When it’s too much information

Charlie Hebdo

A couple of days after the attacks at Charlie Hebdo in Paris last January, the Kouachi brothers, the 2 suspects of the attacks, tried to flee and hid into a warehouse. The manhunt was widely followed and a live stream was a available on any major TV and radio stations.

Authorities were updating the media pretty regularly with information on the situation and told reporters that someone was possibly hiding inside the warehouse. Three major news stations: TV stations France 2 and TF1 and RMC radio revealed that someone was hiding in the printing shop whereas the brothers Kouachi didn’t know there was someone in the warehouse.

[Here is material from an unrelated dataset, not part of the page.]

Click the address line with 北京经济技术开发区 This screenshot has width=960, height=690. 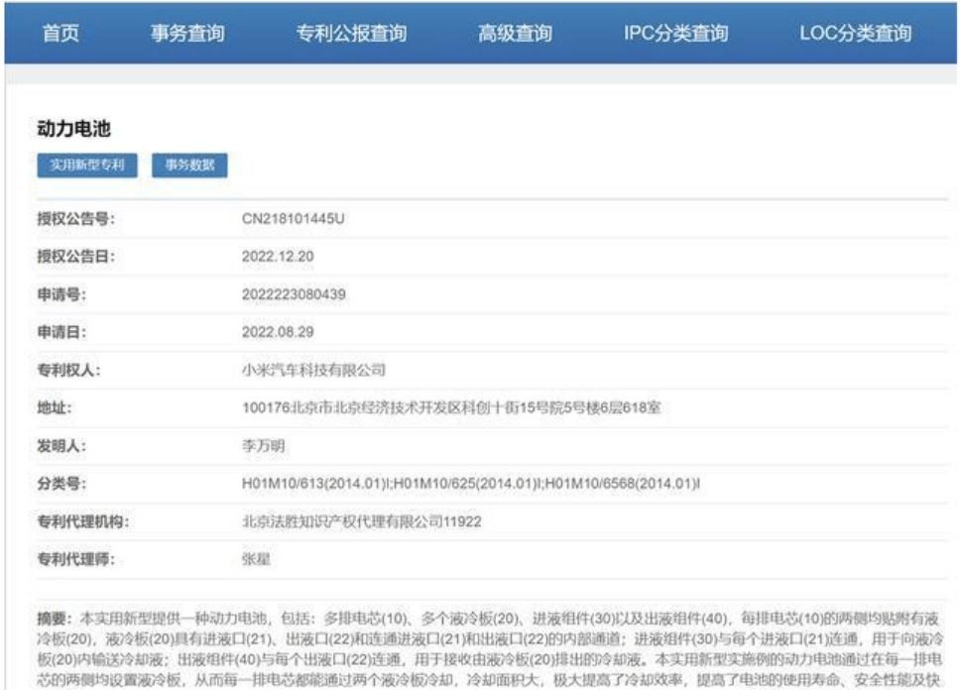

It turns out that the information was true and that a man, Lilian Lepère, was inside, trying to hide from the Kouachi brothers. The Kouachis could have easly gotten this information and try to hurt Lepère or hold him as a hostage.

Nothing happened to Lepère but he is now suing the news organizations for endagering his safety.

I think this is a perfect example of publishing the news before thinking of the consequences. Every news organization wants to be first and it leads to potentially hurt people. In this case the news organizations clearly failed to take a minute and think of what they were about to announce.

Picture credit: Wikipedia Luxembourg, Jwh. Creative Commons, Some Rights Reserved.


Final Paper: coverage of international news

With its 196 countries (195 + Taiwan) and internet, the world has many news to share. And that can give a hard time to journalists. Different cultures, different languages, different behaviors, it can all be confusing for the journalist covering a story but also for the reader, viewer or listener of international news.

Because there is a lot to consider when covering international news, mistakes are made by reporters and news organizations… over simplifications, sensationalization, misinterpretations, translation errors, so many things can go wrong while covering news abroad.

In this paper I will try to analyze the current situation of international news coverage by giving some examples. I will also explain why mistakes are easy to make, leading to ethical issues such as a lack of accuracy and causing harm.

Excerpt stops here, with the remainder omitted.